The family was then taken into isolation, and the authorities of their travel destination contacted the people who were at risk. A couple of weeks later, two children from America, who were also not vaccinated, developed measles. The authorities again had to take a quick action to prevent it from spreading.
Measles is considered to be more contagious than the deadly Ebola virus, flu or tuberculosis (TB). There is no specific treatment for the disease and one can easily catch it from the surfaces or the air for as long as 2 hours after a visit is paid by an infected person.
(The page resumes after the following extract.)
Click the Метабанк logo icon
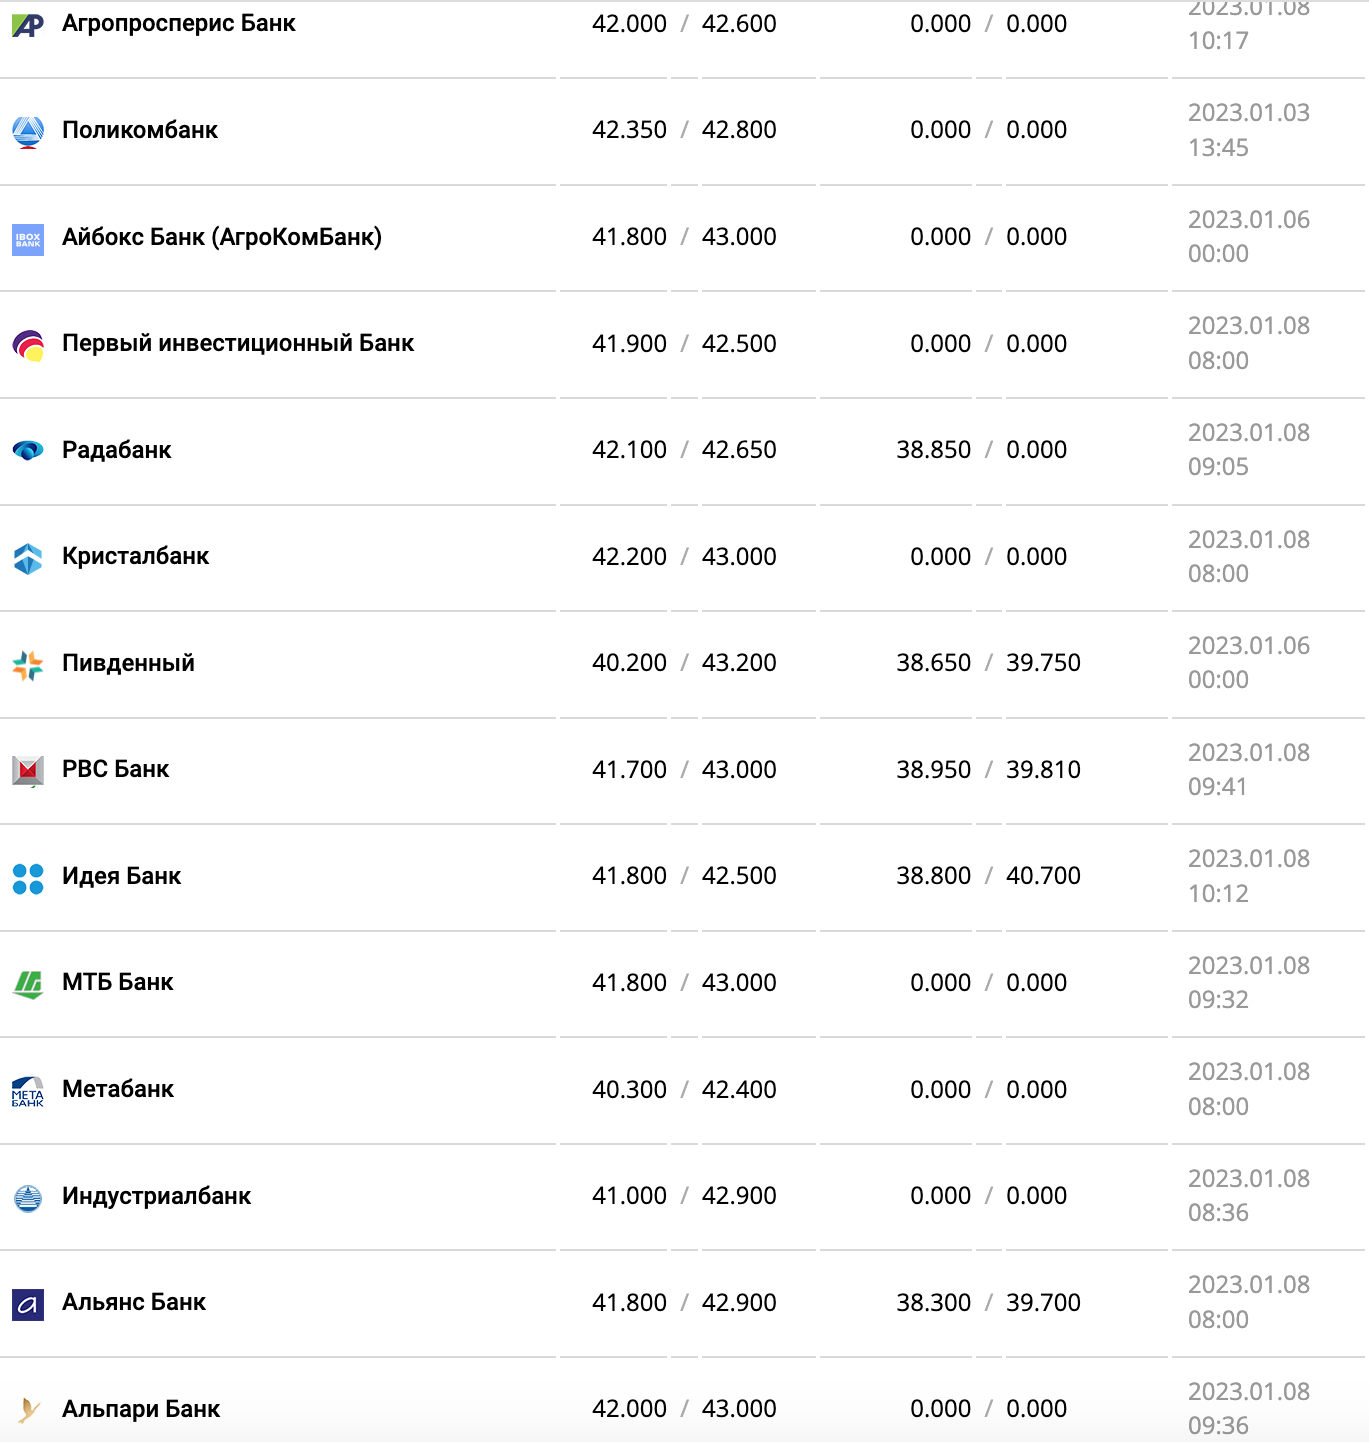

Since it is highly infectious, experts of health see it as a threatening sign that there is an issue with the coverage of vaccination.
When the vaccination rate was measured two years back, the rate of vaccination in Costa Rica was 96 percent for the disease which is a clear indication that the people of this place should not be at risk of developing the disease. In the same year, the rate of vaccination or the measles coverage in France stood at only 90 percent.
This is not a surprising reveal since in the light of the common concern about childhood vaccines in France. 1/3rd of the French population consider vaccines as unsafe, which is the highest rate in the world.